Claus felt this slap especially keenly because he wasn't quite noble. His mother had been of noble blood but his father was no more than a wealthy merchant. His parents hadn't had a very happy marriage. His father had married because that's what his family wanted. His mother had felt that she was being married beneath her station and had virtually been forced by her family to accept the marriage. It hadn't taken long before both had become convinced that each had gotten the worst of the deal. The result was that Claus' mother had focused on her pedigree, clouded as it was, and impressed her son with his rank and the noble blood of his ancestry. He had been her pet, and had not gotten along with his father.
Clara had known all this for years. She was the daughter of another wealthy property owner. Her marriage to Claus, while more romantic than his parents' marriage had been, had still had a significant mercantile component.
Sometimes Clara felt that Claus' emotions got in the way of his normal good sense. Areas like his unreasonable rejection of certain offers from certain uptimers. Not to mention the way he objected when she ventured to offer an opinion on his business ventures. Clara had been raised to be the wife of a man of business like her father and brother, the social half of the equation and a help in business matters. Claus was all right with the social part but less comfortable than her family with the business part.
She manipulated Claus subtly, which didn't come naturally to her. Still, she had had a lot of practice over the years. "Yes, Husband, but we must still deal with them, like it or not. They have the force of arms to coerce our compliance. Besides, they don't seem to have the subtlety of nobles. With care, these uptimers should be easy enough to manipulate to our profit."
"And how, my dear wife, do we profit by the loss of our lands? The Ring of Fire took land that had been in my mother's family for over a hundred years and replaced it with this West Virginia. The Ring of Fire left people that will not recognize my claim or pay my rents. How does that profit us? Now, to add insult to injury, this Newhouse person calmly informs me that he would like the rest of Sundremda to add to what he's already living on."
"All these things haven't been decided, not yet. The uptimers talked about reasonable compensation when they met with the council," Clara answered. "Besides, it's all the more reason to do business with them. Doing business offers the opportunity to regain at least a part of what we have lost. If we refuse to talk to them or deal with them, how can we persuade them that our claims are truly just?" This isn't going very well, Clara thought as she spoke.
The paper Claus was waving about as he talked was the problem. The paper contained an offer to buy both the land and rents for five farming plots in the village of Sundremda. Herr Newhouse wanted to gain clear title to the land if he could. He offered what Clara considered a fair price for it. If that wasn't possible he wanted to buy, for less money, the rents for the same five farming plots. Failing that, in turn, he offered to rent the five plots for a lot less money.

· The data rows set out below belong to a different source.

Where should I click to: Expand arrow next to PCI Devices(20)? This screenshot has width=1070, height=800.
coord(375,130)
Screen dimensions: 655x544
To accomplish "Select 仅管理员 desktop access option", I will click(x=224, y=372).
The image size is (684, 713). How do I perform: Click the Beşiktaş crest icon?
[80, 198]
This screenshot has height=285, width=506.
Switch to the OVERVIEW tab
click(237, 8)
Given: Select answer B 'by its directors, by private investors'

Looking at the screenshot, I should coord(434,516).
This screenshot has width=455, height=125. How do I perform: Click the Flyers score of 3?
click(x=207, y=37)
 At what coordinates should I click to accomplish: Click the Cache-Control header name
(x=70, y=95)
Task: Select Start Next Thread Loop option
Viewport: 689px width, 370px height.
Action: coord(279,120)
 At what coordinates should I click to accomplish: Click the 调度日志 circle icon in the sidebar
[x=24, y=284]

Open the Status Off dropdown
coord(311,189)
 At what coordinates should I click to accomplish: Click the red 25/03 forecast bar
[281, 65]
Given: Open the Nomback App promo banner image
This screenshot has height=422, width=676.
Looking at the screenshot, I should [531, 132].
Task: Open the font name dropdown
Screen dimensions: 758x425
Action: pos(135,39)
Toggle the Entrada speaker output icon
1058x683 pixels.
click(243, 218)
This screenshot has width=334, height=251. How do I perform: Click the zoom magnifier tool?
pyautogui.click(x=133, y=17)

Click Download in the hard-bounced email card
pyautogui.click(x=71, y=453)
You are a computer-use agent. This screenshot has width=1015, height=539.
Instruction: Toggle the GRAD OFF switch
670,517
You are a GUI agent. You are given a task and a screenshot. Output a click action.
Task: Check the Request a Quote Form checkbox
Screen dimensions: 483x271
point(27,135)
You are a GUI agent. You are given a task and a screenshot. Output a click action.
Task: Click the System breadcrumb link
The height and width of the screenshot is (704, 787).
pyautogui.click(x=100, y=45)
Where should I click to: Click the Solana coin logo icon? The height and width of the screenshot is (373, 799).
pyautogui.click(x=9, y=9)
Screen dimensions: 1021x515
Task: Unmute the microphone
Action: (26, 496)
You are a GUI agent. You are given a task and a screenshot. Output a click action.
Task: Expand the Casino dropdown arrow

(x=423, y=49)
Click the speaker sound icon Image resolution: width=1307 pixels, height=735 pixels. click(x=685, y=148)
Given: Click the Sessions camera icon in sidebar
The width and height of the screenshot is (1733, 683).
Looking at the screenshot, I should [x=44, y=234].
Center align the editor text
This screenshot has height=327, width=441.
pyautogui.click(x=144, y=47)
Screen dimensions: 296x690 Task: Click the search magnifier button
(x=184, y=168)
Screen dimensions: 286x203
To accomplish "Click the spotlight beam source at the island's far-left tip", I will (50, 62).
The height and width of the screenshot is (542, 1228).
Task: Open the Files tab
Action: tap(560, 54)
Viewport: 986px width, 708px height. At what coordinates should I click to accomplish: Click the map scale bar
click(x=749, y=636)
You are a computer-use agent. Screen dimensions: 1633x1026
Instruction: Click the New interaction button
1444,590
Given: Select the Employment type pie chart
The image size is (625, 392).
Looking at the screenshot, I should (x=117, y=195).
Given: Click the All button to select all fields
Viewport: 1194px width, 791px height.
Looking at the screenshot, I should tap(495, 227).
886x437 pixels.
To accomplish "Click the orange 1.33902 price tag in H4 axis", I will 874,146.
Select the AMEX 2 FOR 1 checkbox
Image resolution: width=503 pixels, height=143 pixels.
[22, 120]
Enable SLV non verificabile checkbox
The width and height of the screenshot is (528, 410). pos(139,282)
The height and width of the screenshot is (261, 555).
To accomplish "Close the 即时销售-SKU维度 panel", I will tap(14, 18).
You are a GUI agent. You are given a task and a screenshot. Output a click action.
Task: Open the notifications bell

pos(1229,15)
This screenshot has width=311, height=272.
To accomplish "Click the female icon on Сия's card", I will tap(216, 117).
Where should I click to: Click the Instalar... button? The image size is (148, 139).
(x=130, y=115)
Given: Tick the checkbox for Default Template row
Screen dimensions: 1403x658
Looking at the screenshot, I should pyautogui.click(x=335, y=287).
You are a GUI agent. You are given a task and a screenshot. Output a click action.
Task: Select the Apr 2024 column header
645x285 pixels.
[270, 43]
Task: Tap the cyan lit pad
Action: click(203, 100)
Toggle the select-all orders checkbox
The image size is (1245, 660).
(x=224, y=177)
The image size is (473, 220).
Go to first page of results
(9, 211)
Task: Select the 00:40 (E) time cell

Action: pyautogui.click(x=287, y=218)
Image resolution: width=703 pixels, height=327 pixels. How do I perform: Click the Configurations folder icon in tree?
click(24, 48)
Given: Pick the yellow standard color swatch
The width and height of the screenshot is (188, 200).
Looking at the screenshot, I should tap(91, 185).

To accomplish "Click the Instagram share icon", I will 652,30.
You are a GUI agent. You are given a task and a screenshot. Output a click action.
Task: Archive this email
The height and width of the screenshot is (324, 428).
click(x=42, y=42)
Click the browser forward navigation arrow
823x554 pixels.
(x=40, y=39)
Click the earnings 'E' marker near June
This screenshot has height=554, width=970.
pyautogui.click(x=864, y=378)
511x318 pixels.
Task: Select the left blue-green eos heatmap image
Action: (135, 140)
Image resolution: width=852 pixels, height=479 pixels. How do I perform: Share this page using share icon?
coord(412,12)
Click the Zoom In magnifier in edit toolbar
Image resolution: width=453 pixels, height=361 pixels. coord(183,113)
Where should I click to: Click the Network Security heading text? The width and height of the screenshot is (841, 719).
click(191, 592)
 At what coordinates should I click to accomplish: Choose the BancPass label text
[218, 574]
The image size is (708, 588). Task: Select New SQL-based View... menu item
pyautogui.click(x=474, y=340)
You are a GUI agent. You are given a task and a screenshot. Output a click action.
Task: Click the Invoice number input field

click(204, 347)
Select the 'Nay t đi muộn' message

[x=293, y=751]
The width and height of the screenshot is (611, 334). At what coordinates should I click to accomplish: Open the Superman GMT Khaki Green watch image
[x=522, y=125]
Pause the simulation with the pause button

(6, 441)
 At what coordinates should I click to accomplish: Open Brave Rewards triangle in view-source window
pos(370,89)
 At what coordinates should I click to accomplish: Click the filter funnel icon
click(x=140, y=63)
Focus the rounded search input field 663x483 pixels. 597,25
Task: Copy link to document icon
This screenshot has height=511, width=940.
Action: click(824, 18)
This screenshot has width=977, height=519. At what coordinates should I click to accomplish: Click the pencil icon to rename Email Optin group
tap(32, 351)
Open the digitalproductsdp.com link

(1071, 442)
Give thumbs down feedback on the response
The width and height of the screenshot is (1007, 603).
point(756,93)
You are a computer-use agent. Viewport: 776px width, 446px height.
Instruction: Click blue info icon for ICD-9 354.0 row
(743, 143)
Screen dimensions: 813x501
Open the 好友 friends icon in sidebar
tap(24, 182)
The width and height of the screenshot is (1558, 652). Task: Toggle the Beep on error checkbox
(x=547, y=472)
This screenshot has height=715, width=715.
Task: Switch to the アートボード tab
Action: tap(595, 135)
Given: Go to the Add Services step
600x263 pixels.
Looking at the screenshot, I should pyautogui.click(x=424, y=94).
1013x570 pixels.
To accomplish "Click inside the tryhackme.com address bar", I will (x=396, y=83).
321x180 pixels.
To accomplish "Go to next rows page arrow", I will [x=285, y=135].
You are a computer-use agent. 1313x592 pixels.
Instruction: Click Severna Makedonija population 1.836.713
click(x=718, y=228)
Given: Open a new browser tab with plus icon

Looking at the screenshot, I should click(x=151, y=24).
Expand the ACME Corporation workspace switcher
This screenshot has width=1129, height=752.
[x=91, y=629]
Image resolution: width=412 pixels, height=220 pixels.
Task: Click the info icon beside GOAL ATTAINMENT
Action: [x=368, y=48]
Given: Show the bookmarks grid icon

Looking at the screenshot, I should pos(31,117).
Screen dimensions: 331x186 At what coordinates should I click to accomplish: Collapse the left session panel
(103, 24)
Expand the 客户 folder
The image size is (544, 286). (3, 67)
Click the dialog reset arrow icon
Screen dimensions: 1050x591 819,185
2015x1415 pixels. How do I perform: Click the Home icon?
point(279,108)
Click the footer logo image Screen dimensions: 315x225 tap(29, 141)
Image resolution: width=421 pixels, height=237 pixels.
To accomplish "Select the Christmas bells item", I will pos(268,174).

It was clear that Mr. Newhouse wanted to actually farm the land, whether as owner, Lehen holder or tenant. The offer was for far more land than would normally be used by a single farming family, and it included provisions to treat the "tractor" as a replacement for several teams of horses. How did one judge the value of a tractor? If tractors were as good as the reports suggested, perhaps it could replace several teams of horses.
The offer was a godsend for the Junker family. The village farms would be fully rented and that would be a windfall. The Junkers had expected to lose most of the rent this year and probably next year as well. This farmer, Mr. Newhouse, had done his homework. He was offering what the other farmers in the village paid, maybe a little less, but that was understandable, given the circumstances.
Claus' problem with the offer was that it came from Mr. Newhouse. Mr. Newhouse's farm within the Ring of Fire was on land that would have been part of Sundremda, if the Ring of Fire had not happened. To Claus, it seemed the Ring of Fire had deposited squatters. Worse, they were squatters who then refused to pay his lawfully due rent. The fact that the land that was there now was worth considerably more than the bit of forest that had been there before only made it worse.